**Page:**

Pour tous les enfants, tout divorce est une catastrophe. Je pèse mes mots, et j'affirme que cette règle n'a, pour être parfaite, qu'un seul défaut : C'est qu'elle n'a pas d'exceptions
Mais je dois tout de suite ajouter que ce serait, dans certaines conditions, une plus grande catastrophe encore pour les enfants de continuer à vivre dans tel foyer où la mésentente devient intolérable que de subir les conséquences du divorce de leurs parents. Entre deux catastrophes, le divorce est parfois la moins catastrophique. Il n'en demeure pas moins l'effondrement du seul édifice dans lequel un enfant puisse grandir et s'épanouir normalement. Et aucun arrangement, aucun aménagement subtil et ingénieux du droit de visite ne peuvent apporter à cette catastrophe un remède efficace. Si j'insiste là-dessus, c'est que j'ai l'impression que magistrats, avocats et parties ont tendance à minimiser, je dirais même refouler cet aspect-là des conséquences d'un divorce. Et j'emploie le terme « refouler » dans son sens psychanalytique, qui veut dire : chasser dans l'inconscient des pensées dont la présence dans notre vie consciente nous serait intolérable. En effet je crois que si les intéressés se rendaient compte du problème véritablement insoluble qu'un divorce pose par rapport aux enfants, ni les parties, ni leurs avocats, ni les juges n'en dormiraient plus. On se rassure trop facilement en pensant que l'enfant se débrouillera, qu'il sera beaucoup plus heureux loin de ses parents, loin de son père alcoolique, loin de sa mère qui le néglige pour un amant, et l'on finit par se persuader que le divorce profitera à l'enfant. Je suis le premier à reconnaître que c'est juste dans certains cas , mais d'une façon générale, les enfants demeurent les grandes victimes de tout naufrage conjugal. « Si seulement papa et maman pouvaient revivre ensemble » ! C'est le cri que nous autres psychologues d'enfants entendons si souvent, mais que vous, Messieurs les juges, Messieurs les avocats, n'avez malheureusement que trop rarement l'occasion d'entendre. Et je suis frappé de constater combien d'enfants acceptent qu'une certaine mésentente règne entre leurs parents, mais frémissent à l'idée qu'il pourrait en résulter un divorce. Certes, je le répète, l'enfant ne peut se développer harmonieusement que dans un ménage uni ; mais il arrive plus souvent qu'on ne le croit que le climat d'un ménage relativement désuni, mais encore existant, lui convienne malgré tout mieux que celui des ruines d'un ménage détruit.

**Extrait de données:**
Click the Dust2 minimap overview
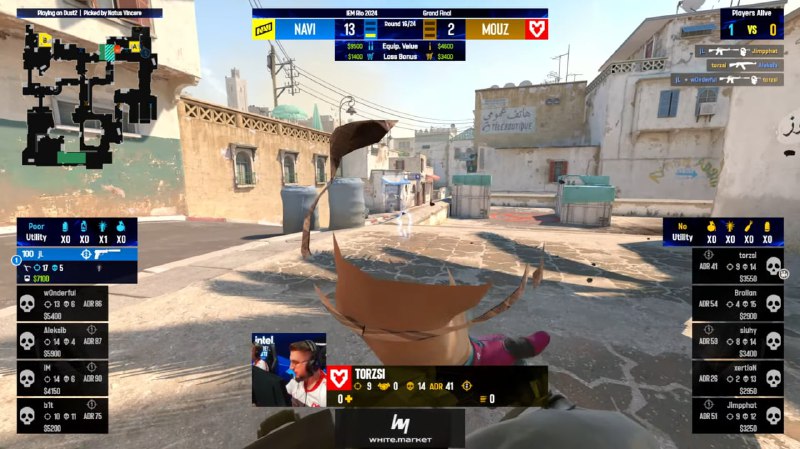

**Consignes écrites:**
1. D'après le texte sur le divorce et les enfants, qui a tendance à minimiser, voire à refouler, les conséquences d'un divorce pour les enfants ? Nommez tous ceux que le texte cite.
2. Rédigez la suite du texte sur le divorce et les enfants, à partir de sa dernière phrase.

**Résultats:**
1. Les magistrats, les avocats et les parties.

2.
Tout le soin qu'on apporte à fixer, à nuancer, à différencier l'attribution des enfants n'apporte généralement qu'un bien faible lénitif à la catastrophe. Ces attributions sont d'ailleurs opérées bien souvent selon des critères psychologiques pour le moins discutables. Ainsi, dans les cas où il n'existe pas de torts manifestes de part ou d'autre, il est souvent d'usage d'attribuer les filles à la mère et les garçons au père. Ce principe satisfait peut-être à la loi de symétrie, mais il n'est pas nécessairement juste du point de vue psychologique. Dans d'autres cas, on croit fendre la broche en décidant que jusqu'à tel âge l'enfant sera attribué à la mère, ensuite au père. Cette solution, elle non plus, n'est point satisfaisante. Trop souvent l'enfant vivra dans la terreur de voir approcher le terme où il devra aller chez l'autre époux, terreur entretenue par telle des parties à qui l'enfant a été attribué en premier lieu.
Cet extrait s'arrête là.